圧巻

 受話器を耳にするとすぐにオバアサンと思しき人が話しだした。まず住所だが、鹿忍と言うのはわかったのだが、その後が難しかった。小学校も郵便局も分かったのだが、〇〇さんの前を上がって、△△さんのところまで行くと、お地蔵さんがあるから、そこを右に曲がればすぐ・・・の辺りからついていけなくなった。ただだいたいは分かるから後で番地を聞けば地図でたどり着くことは簡単だ。我が家の配達人は牛窓中駆け回っているからこの程度は何のことはない。分かったと告げるとやっと要件に入ったのだろうが、そこもかなり理解に苦しんだ。「あまり沢山は採れんかったけど、冬瓜とゴーヤと南瓜くらいは送ってやろうと思うんじゃ。箱に詰めて玄関においてるから取りに来てください」といわれて僕は少し迷った。農家の方が野菜を下さるのは日常よくあることで、車を運転できなくなった老人はしばしば取りに来てくれとも言う。ただし、送ってやろうと思うという言葉は引っかかった。「奥さん、今電話はヤマト薬局にかかっているんだけど、野菜をもらいに行っていいの?」と確認すると「京都の娘に送ってやろうと思うんじゃけど、娘がヤマトに頼んだらすぐに取りに来てくれるから、ヤマトに頼んだらいいと教えてくれたんじゃ」  これですべてが理解できた。
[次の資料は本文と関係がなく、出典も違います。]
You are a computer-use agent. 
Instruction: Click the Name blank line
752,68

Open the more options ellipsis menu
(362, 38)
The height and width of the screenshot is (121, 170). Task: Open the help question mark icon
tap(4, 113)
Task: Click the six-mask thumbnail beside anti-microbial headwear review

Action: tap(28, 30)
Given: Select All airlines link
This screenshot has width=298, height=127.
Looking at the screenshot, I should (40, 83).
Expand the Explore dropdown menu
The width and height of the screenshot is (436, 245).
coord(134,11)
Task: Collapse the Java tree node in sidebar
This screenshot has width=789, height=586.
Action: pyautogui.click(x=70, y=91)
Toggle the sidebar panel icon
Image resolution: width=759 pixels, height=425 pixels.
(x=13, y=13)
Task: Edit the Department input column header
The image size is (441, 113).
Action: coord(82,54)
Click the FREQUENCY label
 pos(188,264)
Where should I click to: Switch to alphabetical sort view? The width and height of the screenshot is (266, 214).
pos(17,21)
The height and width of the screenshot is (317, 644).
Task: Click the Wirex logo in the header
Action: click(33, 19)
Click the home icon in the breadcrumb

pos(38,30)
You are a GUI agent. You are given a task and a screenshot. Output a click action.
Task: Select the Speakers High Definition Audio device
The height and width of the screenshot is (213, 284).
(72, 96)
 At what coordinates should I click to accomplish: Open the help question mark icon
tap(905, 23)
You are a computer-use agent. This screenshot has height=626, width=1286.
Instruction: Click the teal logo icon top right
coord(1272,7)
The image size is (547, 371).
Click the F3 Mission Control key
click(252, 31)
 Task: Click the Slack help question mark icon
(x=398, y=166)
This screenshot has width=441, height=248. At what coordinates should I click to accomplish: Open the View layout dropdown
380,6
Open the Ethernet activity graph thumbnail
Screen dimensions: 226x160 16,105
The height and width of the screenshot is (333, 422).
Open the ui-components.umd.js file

お婆さんが電話をしたかった相手は「クロネコヤマト」だったのだ。恐らくお嬢さんはクロネコの部分を省いて「ヤマト」とだけ言ったのだと思う。名前を短くして呼ぶことはよくあることだから、お嬢さんにとってはヤマトはクロネコヤマトなのだ。間違ってもヤマト薬局ではない。ところがオバアサンにとってはありがたいことにヤマトはヤマト薬局なのだ。  天下のクロネコヤマトと田舎のヤマト薬局が間違われて光栄だが、名前以外に何も共通点がないところがいい。太平洋と金魚蜂くらいの差がこれまた圧巻だ。